Start of EXTRACTED TEXT

Experiment, Fail, Learn, Repeat

Life is too exciting to just keep still!

Using AWS Lambda for Data Science Projects and Automations 2

Following from the previous blog post: Using AWS Lambda for Data Science Projects and Automations - Part 1

Let’s deploy a serverless application!

Problem Statement:
The application we would be trying out this time will do the following:

“Read csv files when it is loaded into S3, load via the pandas package, sum the numeric sum and then send the result of that analysis into Slack.”

It sounds like quite a mouthful and sounds simple but with all the gotchas surrounding the AWS Lambda platform, we need to tread out steps carefully and try each step before proceeding onward.

Let’s break the problem into smaller bits which we can then try out.

  • Load up the Requests package
  • Load up the Pandas package
  • Read event value when AWS S3 is triggered
  • Prepare the Slack URL to receive the result of the ‘analysis’ which is the summing of values of a column

Load up the Requests Package

Gotcha: You cannot just install python packages on a AWS Lambda function. You will need to load up the installed libraries together with your codebase

Gotcha: If you use the API Gateway, ensure that output is right. In the case here, you would need a dictionary with the Content-Type and StatusCode.

For the latest codebase to handle this: https://github.com/hairizuanbinnoorazman/demonstration/tree/master/trying_aws_lambda/raw/requests_example

A copy of the code to this is available here as well, in case the above link becomes unavailable:

This is the minimum codebase to get something started in AWS Lambda.

deploy.sh

# Create the virtual environment

rm -rf temp
virtualenv temp
source temp/bin/activate
pip install -r requirements.txt

# Create the distribution folder

rm -rf dist
mkdir dist

# Copy lambda files in

cp lambda_function.py ./dist/lambda_function.py
cp -r ./temp/lib/python2.7/site-packages/\* ./dist/

# Generate the distribution zip

cd dist
zip -r dist.zip .
cd ..
cp dist/dist.zip dist.zip

# Deactivate virtual environment

deactivate

requirements.txt

requests

lambda_function.py

from **future** import print_function

import json
import requests

def lambda_handler(event, context):
    response = requests.get("https://www.google.com")
    print("Print the status code of this")

End of EXTRACTED TEXT
Start of SOURCE DATA

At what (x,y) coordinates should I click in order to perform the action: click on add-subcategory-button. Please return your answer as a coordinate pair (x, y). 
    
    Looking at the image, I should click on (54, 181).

End of SOURCE DATA

== WORK INSTRUCTION 1 ==
In the AWS Lambda post, what has to be done with installed Python libraries for a Lambda function to use them?
== WORK INSTRUCTION 2 ==
Please continue the AWS Lambda post from the point where it stops.

== TASK RESULT 1 ==
They must be loaded up together with your codebase.

== TASK RESULT 2 ==
    print(response.status_code)

    response = {
        "statusCode": 200,
        "headers": {
        "Content-Type": "_/_"
        }
    }
    return response

Load up the Pandas Package

Gotcha: The approach above to load the requests package cannot be used to load the pandas package. We need to build the c-bindings behind the pandas library which mean that we kind of need to know the machine that is used to run lambda.

After running the deploy.sh script in the container, we would need to kind of run a ‘hackish’ command.

For the latest codebase for this: https://github.com/hairizuanbinnoorazman/demonstration/tree/master/trying_aws_lambda/raw/pandas_example

FYI: You will need to install docker to run this example.

To run and generate the dist.zip file that we need for the lambda function, we would need the docker_commands.sh shell script first. After which, we should land inside the shell of the docker container.

When we are inside the docker shell, we would just need to run deploy.sh. This would generate the dist.zip but we would still need to export it out of the container. We have a command for it though, so just follow along.

**deploy.sh is similar to the requests example above

requirements.txt

requests
pandas

lambda_function.py

from **future** import print_function

import json
import requests
import pandas as pd

def lambda_handler(event, context):
    # Testing out pandas
    names = ['Bob','Jessica','Mary','John','Mel']
    births = [968, 155, 77, 578, 973]
    BabyDataSet = list(zip(names,births))
    print(BabyDataSet)
    df = pd.DataFrame(data = BabyDataSet, columns=['Names', 'Births'])
    print("Printing out the dataframe")
    print(df)

    response = {
        "statusCode": 200,
        "headers": {
        "Content-Type": "_/_"
        }
    }
return response

Dockerfile

FROM amazonlinux
RUN yum install -y python27-pip zip
RUN pip install virtualenv
ADD . .

docker_commands.sh

docker build -t lambdafunction .
docker run -it --name awslambda lambdafunction /bin/bash
# docker cp awslambda:/dist.zip .

Additional commands not in any of the files:

docker cp awslambda:/dist.zip . This would copy the dist.zip file out from the container which we can then use to upload for our lambda function.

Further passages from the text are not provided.